■ Data for processing ■
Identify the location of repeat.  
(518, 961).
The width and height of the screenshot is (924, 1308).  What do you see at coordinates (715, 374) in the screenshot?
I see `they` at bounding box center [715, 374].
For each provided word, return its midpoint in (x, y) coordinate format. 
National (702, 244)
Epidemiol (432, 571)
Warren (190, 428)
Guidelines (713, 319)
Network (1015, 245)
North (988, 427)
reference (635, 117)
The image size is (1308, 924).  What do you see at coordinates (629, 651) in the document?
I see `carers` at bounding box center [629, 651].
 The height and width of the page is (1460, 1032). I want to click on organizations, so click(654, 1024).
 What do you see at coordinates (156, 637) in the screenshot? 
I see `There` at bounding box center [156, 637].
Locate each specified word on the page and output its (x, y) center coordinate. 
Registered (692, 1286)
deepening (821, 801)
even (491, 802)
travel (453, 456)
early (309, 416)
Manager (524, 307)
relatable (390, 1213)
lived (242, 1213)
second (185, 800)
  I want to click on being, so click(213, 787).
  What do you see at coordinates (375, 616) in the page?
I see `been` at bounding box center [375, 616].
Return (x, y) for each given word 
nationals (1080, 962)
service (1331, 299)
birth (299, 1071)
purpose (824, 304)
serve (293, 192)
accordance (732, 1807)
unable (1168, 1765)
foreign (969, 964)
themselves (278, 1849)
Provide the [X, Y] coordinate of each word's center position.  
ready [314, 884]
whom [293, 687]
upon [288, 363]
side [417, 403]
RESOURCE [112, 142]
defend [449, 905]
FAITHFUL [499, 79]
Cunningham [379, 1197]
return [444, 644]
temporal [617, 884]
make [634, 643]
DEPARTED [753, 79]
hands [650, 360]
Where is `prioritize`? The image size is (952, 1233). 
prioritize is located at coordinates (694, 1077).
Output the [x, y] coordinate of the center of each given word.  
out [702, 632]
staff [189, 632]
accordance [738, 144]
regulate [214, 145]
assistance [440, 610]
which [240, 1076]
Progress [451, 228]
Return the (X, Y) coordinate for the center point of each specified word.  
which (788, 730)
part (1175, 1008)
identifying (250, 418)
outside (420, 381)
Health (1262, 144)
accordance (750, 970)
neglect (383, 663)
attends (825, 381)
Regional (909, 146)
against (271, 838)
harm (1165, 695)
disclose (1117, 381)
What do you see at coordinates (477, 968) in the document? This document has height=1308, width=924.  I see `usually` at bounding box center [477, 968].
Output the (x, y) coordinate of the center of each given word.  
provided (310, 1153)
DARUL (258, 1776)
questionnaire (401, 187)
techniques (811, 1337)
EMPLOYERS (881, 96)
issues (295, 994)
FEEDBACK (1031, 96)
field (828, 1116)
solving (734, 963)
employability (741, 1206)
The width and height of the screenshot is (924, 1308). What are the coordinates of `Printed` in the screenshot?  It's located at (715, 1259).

■ Goal ■
Reproduce the material verbatim from its first line through the line containing "National (702, 244)", with both endpoints included.

■ Finished answer ■
Identify the location of repeat.  
(518, 961).
The width and height of the screenshot is (924, 1308).  What do you see at coordinates (715, 374) in the screenshot?
I see `they` at bounding box center [715, 374].
For each provided word, return its midpoint in (x, y) coordinate format. 
National (702, 244)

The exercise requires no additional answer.